Shifting trends in investments – and the long-term fears that retirement savers have developed after being burned by the stock market in past years – have led to a significant growth in target-date funds in America's 401(k) accounts, among other diversification measures.
According to 401(k) Plan Asset Allocation, Account Balances and Loan Activity in 2011, a joint study created by the Employee Benefit Research Institute and the Investment Company Institute, nearly three quarters of 401(k) plans offer TDFs as a part of their investment options by the end of 2011, up from 57 percent back in 2006.
And while 61 percent of 401(k) participants' assets were, at the end of 2011, invested in equity securities and 34 percent in fixed-income securities, the percentage of participants taking part in TDFs is on the rise. Stock investments do, however, still form the largest percentage of 401(k) investments nationally.
Recommended For You
By the end of 2011, the study indicates that 39 percent of 401(k) participants were actively invested in TDFs, up from 36 percent a year earlier and only 19 percent in 2006.
At year-end 2011, 13 percent of the assets tracked in the EBRI/ICI 401(k) database was invested in TDFs, up from 11 percent in 2010 and just 5 percent in 2006.
New or recent hires, new to 401(k) plans, are also making the most aggressive use of balanced funds, which include TDF funds. At year-end 2011, more than half of the account balances of new employees in their 20s was in balanced fund accounts, a massive increase from the 7 percent figure recorded back in 1998.

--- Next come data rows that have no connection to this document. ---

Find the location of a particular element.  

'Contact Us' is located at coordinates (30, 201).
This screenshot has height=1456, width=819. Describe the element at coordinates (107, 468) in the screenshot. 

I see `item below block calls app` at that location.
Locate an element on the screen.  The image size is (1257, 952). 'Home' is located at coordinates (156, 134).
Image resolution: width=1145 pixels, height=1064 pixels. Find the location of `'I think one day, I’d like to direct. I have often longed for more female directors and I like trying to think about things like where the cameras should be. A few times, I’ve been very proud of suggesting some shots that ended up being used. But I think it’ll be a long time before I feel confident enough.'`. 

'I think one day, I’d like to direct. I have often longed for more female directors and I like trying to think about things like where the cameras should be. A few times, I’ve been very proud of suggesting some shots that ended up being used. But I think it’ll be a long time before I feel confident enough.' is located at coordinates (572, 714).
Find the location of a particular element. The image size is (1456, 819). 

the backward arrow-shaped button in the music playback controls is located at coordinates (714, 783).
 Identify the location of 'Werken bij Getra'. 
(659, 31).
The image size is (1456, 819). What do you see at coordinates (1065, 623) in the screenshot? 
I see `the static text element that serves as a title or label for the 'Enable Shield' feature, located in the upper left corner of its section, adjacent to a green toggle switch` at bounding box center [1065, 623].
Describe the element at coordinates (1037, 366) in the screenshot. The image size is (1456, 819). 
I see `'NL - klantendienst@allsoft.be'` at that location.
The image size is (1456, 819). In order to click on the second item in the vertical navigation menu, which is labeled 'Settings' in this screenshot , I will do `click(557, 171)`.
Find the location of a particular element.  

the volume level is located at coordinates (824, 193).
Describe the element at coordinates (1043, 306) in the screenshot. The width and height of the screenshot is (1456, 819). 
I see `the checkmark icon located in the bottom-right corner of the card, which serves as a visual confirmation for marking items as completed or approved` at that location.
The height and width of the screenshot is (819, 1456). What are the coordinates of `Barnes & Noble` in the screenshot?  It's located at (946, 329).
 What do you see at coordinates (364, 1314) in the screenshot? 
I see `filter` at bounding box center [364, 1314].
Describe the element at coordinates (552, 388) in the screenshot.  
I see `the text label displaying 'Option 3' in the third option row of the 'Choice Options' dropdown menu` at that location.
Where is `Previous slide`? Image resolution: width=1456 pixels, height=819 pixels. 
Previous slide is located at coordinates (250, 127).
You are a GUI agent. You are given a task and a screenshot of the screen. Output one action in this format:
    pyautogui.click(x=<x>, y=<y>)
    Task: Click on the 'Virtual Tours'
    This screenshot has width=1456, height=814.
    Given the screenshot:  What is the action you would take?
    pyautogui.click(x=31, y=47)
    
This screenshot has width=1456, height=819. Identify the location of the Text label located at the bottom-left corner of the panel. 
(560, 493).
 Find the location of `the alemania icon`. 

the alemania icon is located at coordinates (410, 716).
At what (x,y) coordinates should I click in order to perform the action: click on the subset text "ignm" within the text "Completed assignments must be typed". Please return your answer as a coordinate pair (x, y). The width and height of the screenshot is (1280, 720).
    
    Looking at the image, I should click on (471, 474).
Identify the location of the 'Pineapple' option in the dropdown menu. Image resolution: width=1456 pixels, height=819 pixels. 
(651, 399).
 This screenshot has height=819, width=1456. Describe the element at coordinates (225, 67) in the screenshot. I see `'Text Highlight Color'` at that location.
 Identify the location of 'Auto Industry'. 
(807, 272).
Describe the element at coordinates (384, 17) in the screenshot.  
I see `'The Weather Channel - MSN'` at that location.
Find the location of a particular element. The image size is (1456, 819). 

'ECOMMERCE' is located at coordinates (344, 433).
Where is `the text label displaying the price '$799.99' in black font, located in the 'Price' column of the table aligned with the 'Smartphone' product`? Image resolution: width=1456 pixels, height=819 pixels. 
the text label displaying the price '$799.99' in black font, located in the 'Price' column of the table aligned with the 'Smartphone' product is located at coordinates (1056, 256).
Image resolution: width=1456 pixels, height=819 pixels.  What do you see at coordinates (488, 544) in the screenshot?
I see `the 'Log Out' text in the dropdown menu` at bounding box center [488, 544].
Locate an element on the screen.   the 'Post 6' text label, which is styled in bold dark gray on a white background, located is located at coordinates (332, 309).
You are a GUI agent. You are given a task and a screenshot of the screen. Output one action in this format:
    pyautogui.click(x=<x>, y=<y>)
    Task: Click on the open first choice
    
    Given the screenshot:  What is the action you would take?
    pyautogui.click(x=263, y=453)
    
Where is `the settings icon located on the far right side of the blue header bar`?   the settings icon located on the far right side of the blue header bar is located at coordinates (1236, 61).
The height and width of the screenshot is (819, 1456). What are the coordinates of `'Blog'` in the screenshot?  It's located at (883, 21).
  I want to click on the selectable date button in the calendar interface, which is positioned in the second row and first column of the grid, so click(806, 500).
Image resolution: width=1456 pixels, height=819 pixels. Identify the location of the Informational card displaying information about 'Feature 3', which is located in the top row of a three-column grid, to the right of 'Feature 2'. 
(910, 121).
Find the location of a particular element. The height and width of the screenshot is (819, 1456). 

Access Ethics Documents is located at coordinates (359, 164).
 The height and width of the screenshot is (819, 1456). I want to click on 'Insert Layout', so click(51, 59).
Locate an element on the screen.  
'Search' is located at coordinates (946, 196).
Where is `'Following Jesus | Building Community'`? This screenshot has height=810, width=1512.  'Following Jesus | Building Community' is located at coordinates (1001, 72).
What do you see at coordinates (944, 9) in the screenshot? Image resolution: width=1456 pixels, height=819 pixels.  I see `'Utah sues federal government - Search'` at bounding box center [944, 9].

Overall, 401(k) participants are working to diversify their investments, with just 8 percent of holdings invested in company stock at the end of last year – a share that has fallen by more than a half since 1999.
"When planning their retirement savings strategy, participants increasingly use tools such as target-date funds, which are designed to offer a mixed investment portfolio of equity and fixed-income securities that automatically rebalances to be more focused on income over time, to get diversification," said Sarah Holden, senior director of retirement and investor research at ICI and coauthor of the study.
"The study's findings highlight that 401(k) participants, particularly recent hires, are opting to diversify their account balances, either actively or as a result of plan design."
Participants have also continued to borrow against their own savings, a trend which blossomed during the worst years of the recent economic downturn. By the end of 2011, 21 percent of the 401(k) participants who were eligible for loans through their service providers had outstanding loans – the same number as it was in both 2010 and 2009.
Outstanding loan amounts represented 14 percent of the remaining account balance of 401(k) accounts, as well.
"A growing number of employers have taken advantage of plan design enhancements such as automatic enrollment, contribution acceleration, and qualified default investment alternatives, including target-date funds, that can help participants make better savings decisions," noted Jack VanDerhei, EBRI research director and coauthor of the study.